In the entries below, find the line with "November 2023 (856, 844)" and the line with "Technology (850, 1904)". Reproduce those two lines and every line between them exactly, and nothing more.
########
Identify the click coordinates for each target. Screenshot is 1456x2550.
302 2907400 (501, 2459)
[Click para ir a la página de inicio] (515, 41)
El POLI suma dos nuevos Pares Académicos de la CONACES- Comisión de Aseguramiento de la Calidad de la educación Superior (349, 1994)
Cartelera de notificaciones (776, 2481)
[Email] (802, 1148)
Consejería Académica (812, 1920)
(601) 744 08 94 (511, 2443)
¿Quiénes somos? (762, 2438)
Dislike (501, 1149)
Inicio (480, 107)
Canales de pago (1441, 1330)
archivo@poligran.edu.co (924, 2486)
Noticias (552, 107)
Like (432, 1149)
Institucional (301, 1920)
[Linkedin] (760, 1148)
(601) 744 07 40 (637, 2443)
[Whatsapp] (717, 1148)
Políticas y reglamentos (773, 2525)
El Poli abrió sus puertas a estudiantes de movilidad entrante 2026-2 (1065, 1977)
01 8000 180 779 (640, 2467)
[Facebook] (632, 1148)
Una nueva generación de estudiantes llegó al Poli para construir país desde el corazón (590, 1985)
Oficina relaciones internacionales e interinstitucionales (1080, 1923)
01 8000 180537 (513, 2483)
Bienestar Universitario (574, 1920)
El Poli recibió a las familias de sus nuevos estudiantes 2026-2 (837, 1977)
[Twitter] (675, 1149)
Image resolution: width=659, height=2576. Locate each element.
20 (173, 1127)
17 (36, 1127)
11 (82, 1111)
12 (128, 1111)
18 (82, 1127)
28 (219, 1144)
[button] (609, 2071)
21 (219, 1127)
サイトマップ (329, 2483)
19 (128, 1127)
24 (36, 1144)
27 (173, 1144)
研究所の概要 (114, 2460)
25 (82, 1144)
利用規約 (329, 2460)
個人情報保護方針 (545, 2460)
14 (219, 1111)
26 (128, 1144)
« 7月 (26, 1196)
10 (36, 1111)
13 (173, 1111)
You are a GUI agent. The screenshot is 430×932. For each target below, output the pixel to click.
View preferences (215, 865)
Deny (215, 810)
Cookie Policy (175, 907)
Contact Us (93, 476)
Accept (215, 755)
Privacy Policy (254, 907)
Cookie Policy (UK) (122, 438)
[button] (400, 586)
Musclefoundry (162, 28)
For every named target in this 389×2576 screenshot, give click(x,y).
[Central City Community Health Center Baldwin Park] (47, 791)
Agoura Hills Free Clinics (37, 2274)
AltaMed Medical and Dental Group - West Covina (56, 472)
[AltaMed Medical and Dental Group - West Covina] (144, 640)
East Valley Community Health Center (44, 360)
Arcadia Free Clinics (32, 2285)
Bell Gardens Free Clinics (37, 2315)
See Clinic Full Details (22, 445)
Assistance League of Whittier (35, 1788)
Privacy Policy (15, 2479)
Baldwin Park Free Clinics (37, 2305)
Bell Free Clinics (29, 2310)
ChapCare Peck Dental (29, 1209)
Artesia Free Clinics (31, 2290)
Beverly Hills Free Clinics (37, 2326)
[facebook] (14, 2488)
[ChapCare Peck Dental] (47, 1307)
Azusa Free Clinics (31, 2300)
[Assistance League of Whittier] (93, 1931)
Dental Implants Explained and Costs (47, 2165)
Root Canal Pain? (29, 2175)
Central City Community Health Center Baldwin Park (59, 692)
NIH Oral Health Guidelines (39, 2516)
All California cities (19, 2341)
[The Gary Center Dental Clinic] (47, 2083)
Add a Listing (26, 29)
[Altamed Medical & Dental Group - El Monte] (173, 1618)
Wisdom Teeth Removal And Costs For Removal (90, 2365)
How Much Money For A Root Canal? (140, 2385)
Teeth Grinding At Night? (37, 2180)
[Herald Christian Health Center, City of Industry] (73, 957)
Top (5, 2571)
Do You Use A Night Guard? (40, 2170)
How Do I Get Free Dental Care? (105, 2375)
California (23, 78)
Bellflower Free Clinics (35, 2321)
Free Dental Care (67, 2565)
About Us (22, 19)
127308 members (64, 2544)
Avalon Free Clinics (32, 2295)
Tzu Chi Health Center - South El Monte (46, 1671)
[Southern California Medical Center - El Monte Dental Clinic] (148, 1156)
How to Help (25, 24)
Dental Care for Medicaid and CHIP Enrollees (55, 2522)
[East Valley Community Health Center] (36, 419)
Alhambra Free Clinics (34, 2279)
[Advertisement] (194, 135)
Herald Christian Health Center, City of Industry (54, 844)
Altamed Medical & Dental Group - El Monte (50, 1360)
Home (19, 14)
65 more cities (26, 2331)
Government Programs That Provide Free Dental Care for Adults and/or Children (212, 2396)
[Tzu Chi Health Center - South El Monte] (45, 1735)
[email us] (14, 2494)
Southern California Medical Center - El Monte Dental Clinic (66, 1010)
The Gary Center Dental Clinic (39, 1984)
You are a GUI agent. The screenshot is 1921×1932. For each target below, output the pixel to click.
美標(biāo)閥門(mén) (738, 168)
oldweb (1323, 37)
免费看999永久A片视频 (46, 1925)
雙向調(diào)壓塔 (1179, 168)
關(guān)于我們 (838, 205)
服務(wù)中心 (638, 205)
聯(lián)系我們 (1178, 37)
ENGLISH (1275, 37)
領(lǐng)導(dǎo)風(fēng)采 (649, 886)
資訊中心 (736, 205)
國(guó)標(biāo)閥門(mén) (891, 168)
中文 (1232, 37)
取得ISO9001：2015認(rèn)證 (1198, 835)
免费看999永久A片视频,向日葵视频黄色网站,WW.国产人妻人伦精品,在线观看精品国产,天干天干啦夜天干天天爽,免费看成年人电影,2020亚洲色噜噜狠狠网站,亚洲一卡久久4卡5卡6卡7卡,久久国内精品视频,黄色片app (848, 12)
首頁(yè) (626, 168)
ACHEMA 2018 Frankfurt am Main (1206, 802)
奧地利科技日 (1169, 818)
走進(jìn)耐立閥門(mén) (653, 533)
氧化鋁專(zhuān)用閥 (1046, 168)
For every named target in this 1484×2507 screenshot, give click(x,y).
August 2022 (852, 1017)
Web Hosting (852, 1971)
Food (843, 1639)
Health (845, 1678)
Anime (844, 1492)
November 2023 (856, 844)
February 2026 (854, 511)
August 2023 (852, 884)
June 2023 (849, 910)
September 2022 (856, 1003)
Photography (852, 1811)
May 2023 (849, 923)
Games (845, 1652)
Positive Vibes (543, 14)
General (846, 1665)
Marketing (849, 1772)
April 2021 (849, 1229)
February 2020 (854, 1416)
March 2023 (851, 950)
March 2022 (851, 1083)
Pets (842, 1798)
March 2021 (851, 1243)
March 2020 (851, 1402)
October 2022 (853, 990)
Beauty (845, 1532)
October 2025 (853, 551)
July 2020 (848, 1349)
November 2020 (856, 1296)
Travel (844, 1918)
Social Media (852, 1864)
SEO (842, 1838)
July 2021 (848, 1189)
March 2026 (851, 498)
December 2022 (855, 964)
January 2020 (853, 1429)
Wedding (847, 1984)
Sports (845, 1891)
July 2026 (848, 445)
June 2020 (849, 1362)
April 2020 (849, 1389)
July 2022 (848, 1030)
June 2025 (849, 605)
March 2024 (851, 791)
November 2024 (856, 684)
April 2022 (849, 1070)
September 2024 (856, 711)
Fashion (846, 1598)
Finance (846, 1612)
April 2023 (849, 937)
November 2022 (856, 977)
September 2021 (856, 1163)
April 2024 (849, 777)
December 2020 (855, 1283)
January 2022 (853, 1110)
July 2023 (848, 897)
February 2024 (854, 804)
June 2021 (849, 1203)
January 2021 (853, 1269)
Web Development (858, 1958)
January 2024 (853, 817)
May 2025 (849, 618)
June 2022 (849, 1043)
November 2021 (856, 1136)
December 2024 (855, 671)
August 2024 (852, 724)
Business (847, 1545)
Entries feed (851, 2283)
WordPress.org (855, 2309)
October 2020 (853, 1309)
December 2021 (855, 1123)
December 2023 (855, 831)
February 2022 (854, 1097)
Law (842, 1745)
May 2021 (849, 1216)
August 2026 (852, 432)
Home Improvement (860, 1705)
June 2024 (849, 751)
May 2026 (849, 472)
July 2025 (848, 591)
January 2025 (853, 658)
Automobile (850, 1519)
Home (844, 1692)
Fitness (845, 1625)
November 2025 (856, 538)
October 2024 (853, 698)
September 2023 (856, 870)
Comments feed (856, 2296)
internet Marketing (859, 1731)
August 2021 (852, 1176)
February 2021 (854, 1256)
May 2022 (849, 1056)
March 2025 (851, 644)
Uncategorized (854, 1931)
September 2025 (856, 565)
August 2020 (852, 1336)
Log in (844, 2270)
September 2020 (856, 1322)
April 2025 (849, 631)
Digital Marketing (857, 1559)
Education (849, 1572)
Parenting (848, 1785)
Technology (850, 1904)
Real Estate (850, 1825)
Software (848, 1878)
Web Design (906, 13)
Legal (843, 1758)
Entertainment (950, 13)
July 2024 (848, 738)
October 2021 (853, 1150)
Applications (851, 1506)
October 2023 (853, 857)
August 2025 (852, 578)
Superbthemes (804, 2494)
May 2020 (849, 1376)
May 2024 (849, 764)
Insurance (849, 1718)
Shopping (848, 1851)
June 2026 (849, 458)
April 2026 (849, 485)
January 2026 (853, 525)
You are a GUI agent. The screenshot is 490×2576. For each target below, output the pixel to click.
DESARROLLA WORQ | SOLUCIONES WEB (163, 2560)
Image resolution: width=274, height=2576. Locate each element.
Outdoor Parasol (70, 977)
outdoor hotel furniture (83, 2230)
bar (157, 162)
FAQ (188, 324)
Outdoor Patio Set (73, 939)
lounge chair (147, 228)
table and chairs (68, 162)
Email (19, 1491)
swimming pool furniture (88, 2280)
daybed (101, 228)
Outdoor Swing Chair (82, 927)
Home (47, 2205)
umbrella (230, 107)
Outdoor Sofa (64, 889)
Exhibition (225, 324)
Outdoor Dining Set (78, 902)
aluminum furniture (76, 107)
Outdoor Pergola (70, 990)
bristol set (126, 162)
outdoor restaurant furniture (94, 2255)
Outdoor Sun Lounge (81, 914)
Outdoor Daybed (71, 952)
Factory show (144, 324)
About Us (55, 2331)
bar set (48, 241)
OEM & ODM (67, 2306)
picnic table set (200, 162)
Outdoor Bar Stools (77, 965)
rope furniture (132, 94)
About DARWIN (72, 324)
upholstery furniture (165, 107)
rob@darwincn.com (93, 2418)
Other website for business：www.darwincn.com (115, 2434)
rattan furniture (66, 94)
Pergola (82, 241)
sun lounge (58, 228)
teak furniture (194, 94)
########
** Result for this exercise **
November 2023 (856, 844)
February 2026 (854, 511)
August 2023 (852, 884)
June 2023 (849, 910)
September 2022 (856, 1003)
Photography (852, 1811)
May 2023 (849, 923)
Games (845, 1652)
Positive Vibes (543, 14)
General (846, 1665)
Marketing (849, 1772)
April 2021 (849, 1229)
February 2020 (854, 1416)
March 2023 (851, 950)
March 2022 (851, 1083)
Pets (842, 1798)
March 2021 (851, 1243)
March 2020 (851, 1402)
October 2022 (853, 990)
Beauty (845, 1532)
October 2025 (853, 551)
July 2020 (848, 1349)
November 2020 (856, 1296)
Travel (844, 1918)
Social Media (852, 1864)
SEO (842, 1838)
July 2021 (848, 1189)
March 2026 (851, 498)
December 2022 (855, 964)
January 2020 (853, 1429)
Wedding (847, 1984)
Sports (845, 1891)
July 2026 (848, 445)
June 2020 (849, 1362)
April 2020 (849, 1389)
July 2022 (848, 1030)
June 2025 (849, 605)
March 2024 (851, 791)
November 2024 (856, 684)
April 2022 (849, 1070)
September 2024 (856, 711)
Fashion (846, 1598)
Finance (846, 1612)
April 2023 (849, 937)
November 2022 (856, 977)
September 2021 (856, 1163)
April 2024 (849, 777)
December 2020 (855, 1283)
January 2022 (853, 1110)
July 2023 (848, 897)
February 2024 (854, 804)
June 2021 (849, 1203)
January 2021 (853, 1269)
Web Development (858, 1958)
January 2024 (853, 817)
May 2025 (849, 618)
June 2022 (849, 1043)
November 2021 (856, 1136)
December 2024 (855, 671)
August 2024 (852, 724)
Business (847, 1545)
Entries feed (851, 2283)
WordPress.org (855, 2309)
October 2020 (853, 1309)
December 2021 (855, 1123)
December 2023 (855, 831)
February 2022 (854, 1097)
Law (842, 1745)
May 2021 (849, 1216)
August 2026 (852, 432)
Home Improvement (860, 1705)
June 2024 (849, 751)
May 2026 (849, 472)
July 2025 (848, 591)
January 2025 (853, 658)
Automobile (850, 1519)
Home (844, 1692)
Fitness (845, 1625)
November 2025 (856, 538)
October 2024 (853, 698)
September 2023 (856, 870)
Comments feed (856, 2296)
internet Marketing (859, 1731)
August 2021 (852, 1176)
February 2021 (854, 1256)
May 2022 (849, 1056)
March 2025 (851, 644)
Uncategorized (854, 1931)
September 2025 (856, 565)
August 2020 (852, 1336)
Log in (844, 2270)
September 2020 (856, 1322)
April 2025 (849, 631)
Digital Marketing (857, 1559)
Education (849, 1572)
Parenting (848, 1785)
Technology (850, 1904)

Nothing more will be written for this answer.